▸ **Kaynak**:
Her darbe ise Kemalist olduğu iddiasındaki subayların Ulusal Devletten ödün vermesiyle sonuçlandı.

 Buna mukabil 27 Mayıs İhtilalinden sonra “demokratik hak ve hürriyetlerde” kısmen de olsa batı ölçülerine yaklaşan hukuk ortamı yaratılmaya çalışıldı… Demokrat Parti döneminde liberalleşmenin aksine merkeziyetçi ve devletçi yapıya dönüş yaşandı. Komünist ülkelerde başarı ile uygulanan ‘planlı dönemlere’ adım atıldı. Çalışanların örgütsel ağırlıkları, katılımcılığa dönüştü.
 12 Mart Muhtırası ise birçok hakları geri aldı, bazı hakların işleyişi durduruldu, anayasadaki değişiklikler ile 27 Mayıs İhtilalinin hukuk anlayışı delinmiş oldu.
 12 Eylül darbesinden sonra da iktidara gelen askerler yine kazanılmış haklar üzerine “şal örttüler”.
 Özal dönemi Türkiye’de köşe taşlarının yerinden oynadığı yıllardı: dizginlenemeyen bir liberalizim /kendinden menkul / anlayışı; toplum yapısında etik değerlerin yerine, cazibe ile ekonomik konfor ve tüketim değerlerini geçirdi. Bunun neticesi olarak da bize özgü bir tüketim toplumu yaratıldı. Daha beş yıl öncesine kadar bazı değerleri kutsal olarak kabul eden bir toplum; beş yıl sonra sorgulayarak terk ediyor ve bu değerleri “Çağdışı” olarak nitelendirebiliyordu… Belki de, asker-ordu böyle bir süreci aklının ucundan bile geçirmemişti ama kendi dünyalarının dışındakilerin telkinleri ile kurdukları sistem ve gözetimlerindeki yönetimler bu tabloyu çizmeye başlamışlardı…
 Askerin içine sinmese de kabullenmek zorunda kalmıştı !...
 Gülay Göktürk, Dünden Bugüne Tercüman gazetesinde /4 mart 2004/ “Darbe olmasaydı ne olacaktı ?” başlıklı yazısının başında şunları yazıyordu “ Türkiyede her darbeden sonra o darbelere çeşitli faydalar atfedenler olmuştur. Bunların kimisi vicdanı rahatlatmak içindir; zamanında darbe kışkırtıcılığı yapmış olanların kendi pozisyonlarını aklama gayretidir. Kimisi de, süreçleri görememekten, o süreçler darbeyle kesintiye uğramasaydı olayların nasıl gelişeceğini tahlil edememekten kaynaklanır. Darbe oldu, böyle oldu”
Darbelerin hikayesi ayrı bir kitap konusu!

▸ **Sağlanan malzeme**:
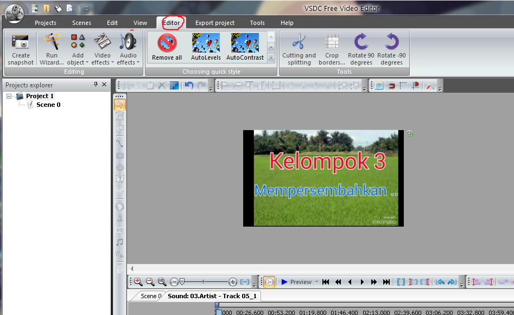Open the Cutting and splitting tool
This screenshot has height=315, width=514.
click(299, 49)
...
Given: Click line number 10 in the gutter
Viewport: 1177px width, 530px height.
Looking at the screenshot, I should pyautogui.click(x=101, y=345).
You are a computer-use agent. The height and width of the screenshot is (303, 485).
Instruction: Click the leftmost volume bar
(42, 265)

▸ **Görev amacı**: Darbeler konulu metinde "Buna mukabil 27" ifadesinden "ağırlıkları, katılımcılığa dönüştü." ifadesine kadar her şeyi hiçbir değişiklik yapmadan yinele.

▸ **Tamamlanan görev**:
Buna mukabil 27 Mayıs İhtilalinden sonra “demokratik hak ve hürriyetlerde” kısmen de olsa batı ölçülerine yaklaşan hukuk ortamı yaratılmaya çalışıldı… Demokrat Parti döneminde liberalleşmenin aksine merkeziyetçi ve devletçi yapıya dönüş yaşandı. Komünist ülkelerde başarı ile uygulanan ‘planlı dönemlere’ adım atıldı. Çalışanların örgütsel ağırlıkları, katılımcılığa dönüştü.